In this issue, we follow leads from our previous investigations on bonyads and the Khamenei family. This has helped us further identify the Iranian clans who run the country’s political business empires. Highlights of our latest findings include: 

1.    Iran is run by a network of powerful clans who are connected through marriage, shared business interests and common allegiances to the IRGC and major bonyads.

Political Business Empires

2.    Each clan fosters connections to high politics, state-funded media or charities and lucrative industries, appointing friends and family members to strategic positions whenever possible.

Mohsen Rezaei and Family at Tabnak News

Iranian Newspapers

3.    State-run media is an especially powerful tool. The clans own major news agencies like Tabnak (Mohsen Rezaei), Fars News (Seyyed Nezalmodin Mousavi) or newspapers like Hamshahri (Qalibaf), Khorasan (Mohammad Saeed Ahdian) and Iran (the Khameneis). They use these media outlets, which are mostly funded by taxpayers, to attack their political or business rivals or to dispel corruption allegations.

4.    Those with business activities in the media sphere often also run the institutions that control censorship boards and limit press freedom. This further empowers them to eliminate critics.

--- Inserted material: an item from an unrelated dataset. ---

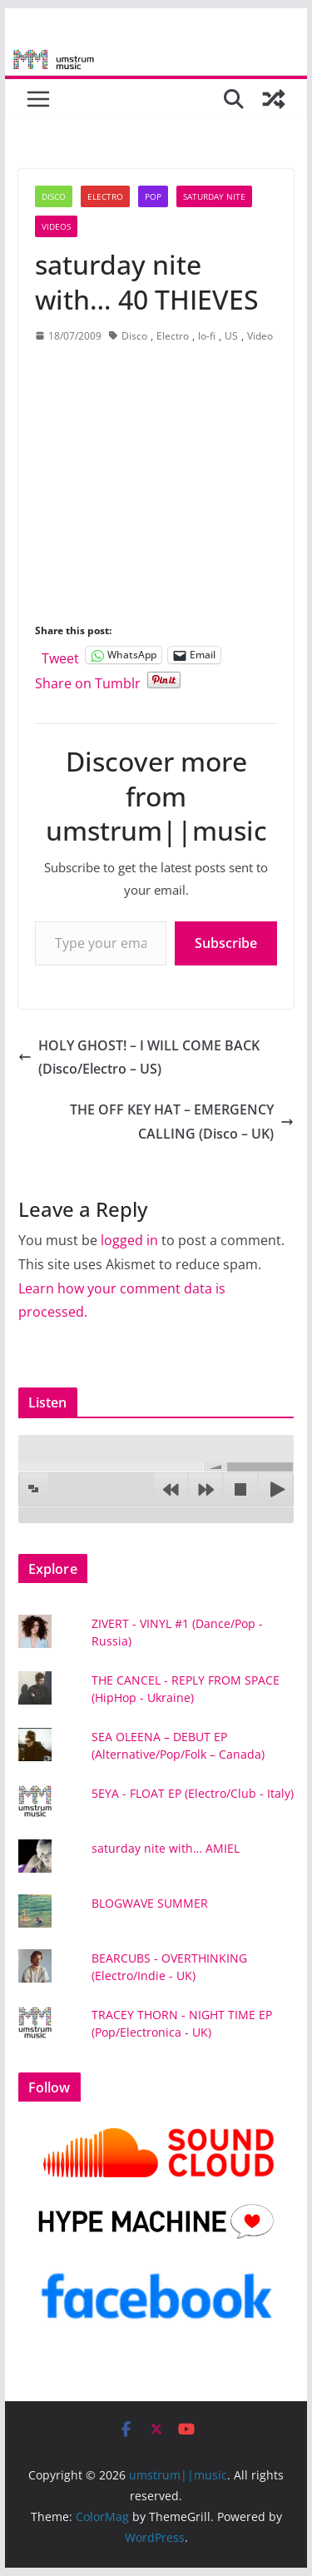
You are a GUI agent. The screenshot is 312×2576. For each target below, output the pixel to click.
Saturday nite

Motahari Family Interests in Business and the Media

5.    In the case of Khorasan newspaper, the Khamenei clan used religious courts to remove the publication’s reformist editor-in-chief and replace him with clan member Mohammad Saeed Ahdian.

Khamenei Family Interests in Media

6.    Tehran MP Seyyed Nezalmodin Mousavi, who directs the regulatory Muslim Journalists Association, used his clout in several media outlets to win a seat in the Majles.

Mousavi’s Roles in Politics, Bonyads and the Media

7.    Other clans, like the Dastgheibs and the Tajgardoons, have so much power in their respective provinces that they do not need to own the media to silence their opponents.

The Dastgheib Family Empire

8.    Both the Dastgheibs and the Tajgardoons have reportedly intimidated their critics with the help of local authorities.

The Immense Web of Gholamreza Tajgardoon

9.    Well-known political figures like IRGC founder Mohsen Rezaei use their clan’s clout to expand control over unelected political bodies.

Mohsen Rezaei’s Complete Network

10. Rezaei appoints his friends and relatives to the Expediency Council, then uses their votes to veto Majles bills that clash with his own interests.

Mohsen Rezaei’s Bloc in the Expediency Council

The Takeaway: This dynamic is set up to help the clans stay in charge at the expense of the public. Conflict of interest laws are weak, and the government institutions intended to uphold them, such as the Majles, the judiciary, or the Tehran municipality, are under the control of the same clans who continuously break the rules.